Monday, October 15, 2012

XS750 Restoration, part 2 -- Clubman Handlebars

While waiting for the front brake parts to arrive, the Clubman cafe racer handlebars I ordered showed up. If you are ever looking for motorcycle parts on E-Bay, I highly recommend TheAlphaMoto. The handlebars I ordered appear to be well made, both the shipping and product prices were reasonable, and shipping speed was beyond fast.

Having never replaced a set of motorcycle handlebars before, I didn't know how difficult to expect this to be. As it turns out, for the most part, it wasn't too bad, but there were a couple of snags...but I'm getting ahead of my story :)

I started by loosening the bolt that clamps the clutch control and left-hand rear view mirror to the handlebar, loosening the two screws on the underside of the turn signal/high-beam/horn switch housing, and removing the left hand-grip. The hand-grips should be pretty snug on the handlebars, so I tried a trick I had learned of while installing heating grips on my V-Strom: blowing the grips loose with compressed air. It worked like a charm!

I don't yet have the brake lever I ordered from E-Bay, nor do I have the stainless steel brake lines, so I had to come up with some way of keeping what little brake fluid there was in the lines from making a mess all over the garage floor. Seeing no better option, I wadded up a paper towel and inserted it in the banjo fitting on the brake line, and stuffed another paper towel in the reservoir. Here's where I ran into my first snag: I could not figure out how to remove the brake light switch from the brake perch. I finally pried it loose with a screwdriver, but not without breaking the switch itself.

Next, I removed the throttle from the handlebars, removed the four allen bolts that tighten the handlebar clamps to the triple tree, and removed the handlebars. It kind of looks like Medusa here, with wires and cables and such flying every which way :)

I began installing the new handlebars by sliding the clutch lever perch on, then the turn signal/high-beam/horn switch housing, and finally the left hand-grip (although the hand-grips will be replaced by E-Bay replacement gel grips).

In this photo, I have the throttle housing back in place, even though I am still waiting on the brake lever.

The (almost) complete installation. I couldn't believe what a difference simply replacing the handlebars made on this bike. Before, it was just another vintage UJM, with a bad paint job, a really ugly seat, and so-twenty-five-years-ago handlebars. Now it's just another UJM with a bad paint job, a really ugly seat, and some seriously cool cafe racer handlebars :) Okay, that was a little harsh. In my opnion, the new handlebars make the bike look at least 50MPH faster than the that's-so-seventies monstrosities that Yamaha put on the bike, but I'm a proud papa, so take that for what it's worth :D

Best of all, I was pleasantly surprised with the comfort level of the new bars.
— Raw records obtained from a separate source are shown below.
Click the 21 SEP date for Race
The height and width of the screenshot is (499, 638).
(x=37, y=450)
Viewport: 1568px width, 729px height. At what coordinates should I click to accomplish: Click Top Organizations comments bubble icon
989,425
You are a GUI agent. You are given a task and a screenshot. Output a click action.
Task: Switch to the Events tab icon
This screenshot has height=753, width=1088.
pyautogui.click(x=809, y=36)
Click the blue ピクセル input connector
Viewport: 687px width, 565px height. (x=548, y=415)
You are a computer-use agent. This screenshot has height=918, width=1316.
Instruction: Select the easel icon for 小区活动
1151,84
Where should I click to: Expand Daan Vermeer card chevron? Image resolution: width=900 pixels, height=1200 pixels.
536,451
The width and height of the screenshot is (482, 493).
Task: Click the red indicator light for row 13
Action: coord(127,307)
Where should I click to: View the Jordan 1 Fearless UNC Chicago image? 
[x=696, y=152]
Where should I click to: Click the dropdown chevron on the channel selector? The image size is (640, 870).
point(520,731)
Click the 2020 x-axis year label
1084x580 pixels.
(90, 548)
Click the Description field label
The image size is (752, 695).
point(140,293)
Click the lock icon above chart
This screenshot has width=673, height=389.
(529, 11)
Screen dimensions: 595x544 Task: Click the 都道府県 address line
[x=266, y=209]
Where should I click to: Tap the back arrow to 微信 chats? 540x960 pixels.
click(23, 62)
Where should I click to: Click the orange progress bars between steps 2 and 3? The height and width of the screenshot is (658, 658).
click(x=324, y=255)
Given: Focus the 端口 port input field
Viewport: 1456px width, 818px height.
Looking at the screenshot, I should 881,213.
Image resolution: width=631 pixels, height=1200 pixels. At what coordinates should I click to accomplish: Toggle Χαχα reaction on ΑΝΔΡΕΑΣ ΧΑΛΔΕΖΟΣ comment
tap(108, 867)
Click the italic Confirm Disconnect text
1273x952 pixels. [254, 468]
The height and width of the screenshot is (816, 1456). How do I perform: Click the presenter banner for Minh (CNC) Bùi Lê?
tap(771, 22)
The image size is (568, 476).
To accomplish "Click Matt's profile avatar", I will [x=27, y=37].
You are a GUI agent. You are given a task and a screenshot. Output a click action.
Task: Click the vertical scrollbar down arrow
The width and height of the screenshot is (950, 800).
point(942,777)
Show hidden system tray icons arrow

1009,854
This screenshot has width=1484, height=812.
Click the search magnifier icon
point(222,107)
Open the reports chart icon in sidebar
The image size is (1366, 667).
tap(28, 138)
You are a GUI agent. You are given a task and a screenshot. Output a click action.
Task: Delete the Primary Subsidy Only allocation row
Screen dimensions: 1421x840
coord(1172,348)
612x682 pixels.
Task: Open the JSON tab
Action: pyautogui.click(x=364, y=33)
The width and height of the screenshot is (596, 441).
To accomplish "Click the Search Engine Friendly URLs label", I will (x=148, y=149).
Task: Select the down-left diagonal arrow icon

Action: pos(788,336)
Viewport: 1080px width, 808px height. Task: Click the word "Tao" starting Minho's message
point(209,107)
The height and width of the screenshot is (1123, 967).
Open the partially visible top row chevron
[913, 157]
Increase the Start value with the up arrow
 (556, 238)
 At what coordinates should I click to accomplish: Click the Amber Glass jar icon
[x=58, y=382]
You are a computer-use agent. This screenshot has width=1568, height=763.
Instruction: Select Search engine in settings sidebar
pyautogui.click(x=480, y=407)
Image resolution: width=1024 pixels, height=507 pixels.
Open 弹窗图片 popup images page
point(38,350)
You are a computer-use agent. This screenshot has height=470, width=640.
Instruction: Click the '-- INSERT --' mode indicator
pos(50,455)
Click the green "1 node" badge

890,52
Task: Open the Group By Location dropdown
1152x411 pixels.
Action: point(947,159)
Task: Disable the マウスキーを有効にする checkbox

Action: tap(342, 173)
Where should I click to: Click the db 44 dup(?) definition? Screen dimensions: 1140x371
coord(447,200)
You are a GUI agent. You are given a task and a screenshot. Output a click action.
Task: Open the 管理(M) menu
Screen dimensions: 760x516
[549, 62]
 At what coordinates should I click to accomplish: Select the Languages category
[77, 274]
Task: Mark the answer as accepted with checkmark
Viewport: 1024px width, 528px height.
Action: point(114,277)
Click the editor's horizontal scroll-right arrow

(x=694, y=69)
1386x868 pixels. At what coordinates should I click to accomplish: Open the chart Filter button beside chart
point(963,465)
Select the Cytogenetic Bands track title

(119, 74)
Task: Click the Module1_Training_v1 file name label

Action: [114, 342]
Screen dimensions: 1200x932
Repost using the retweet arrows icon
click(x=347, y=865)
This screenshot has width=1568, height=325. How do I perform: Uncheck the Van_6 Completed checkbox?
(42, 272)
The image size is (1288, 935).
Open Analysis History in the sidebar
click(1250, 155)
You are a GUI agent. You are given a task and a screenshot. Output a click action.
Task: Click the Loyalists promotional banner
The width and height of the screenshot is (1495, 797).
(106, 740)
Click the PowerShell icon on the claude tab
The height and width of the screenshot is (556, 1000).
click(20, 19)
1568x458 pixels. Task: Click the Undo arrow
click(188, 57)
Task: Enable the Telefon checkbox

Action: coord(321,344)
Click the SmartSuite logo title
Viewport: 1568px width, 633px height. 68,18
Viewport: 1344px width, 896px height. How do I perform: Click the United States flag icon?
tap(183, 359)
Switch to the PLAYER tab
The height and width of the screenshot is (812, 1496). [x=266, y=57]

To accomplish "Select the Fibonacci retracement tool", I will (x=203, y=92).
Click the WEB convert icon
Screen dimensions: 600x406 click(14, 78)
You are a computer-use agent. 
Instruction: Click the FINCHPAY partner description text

With the rake and anhedral on the bars, I expected them to be mildly to somewhat uncomfortable, but they honestly weren't bad at all, at least for the twenty minutes I spent sitting on the bike in my racing leathers making "vroom-vroom" noises (I kid, I kid!). I'm not saying I'd like to make another twelve-hour, 450 mile marathon ride with these handlebars -- I'm limber, but I don't think my back would tolerate that much abuse; after all, I'm over 40 now :) -- but for commuting back and forth to work and such, these should be just fine.

Unfortunately, I also discovered that swapping high, swooping handlebars with low-slung cafe bars isn't simply a plug-and-play affair. The clutch cable had to make a pretty tight curve to exit the way it was originally routed, and it was a good six inches too long now. Likewise, I have excess electrical wire, and the throttle cable needs to be adjusted and possibly rerouted as well. I didn't realize how significant these changes were until I started playing with the clutch and found it remarkably stiff. It was so stiff, in fact, that I actually broke the ball end loose (I think it was already frayed) while trying to work the clutch. So...I'll have to add a new, shorter clutch cable to the parts list, and maybe a new, shorter throttle cable as well.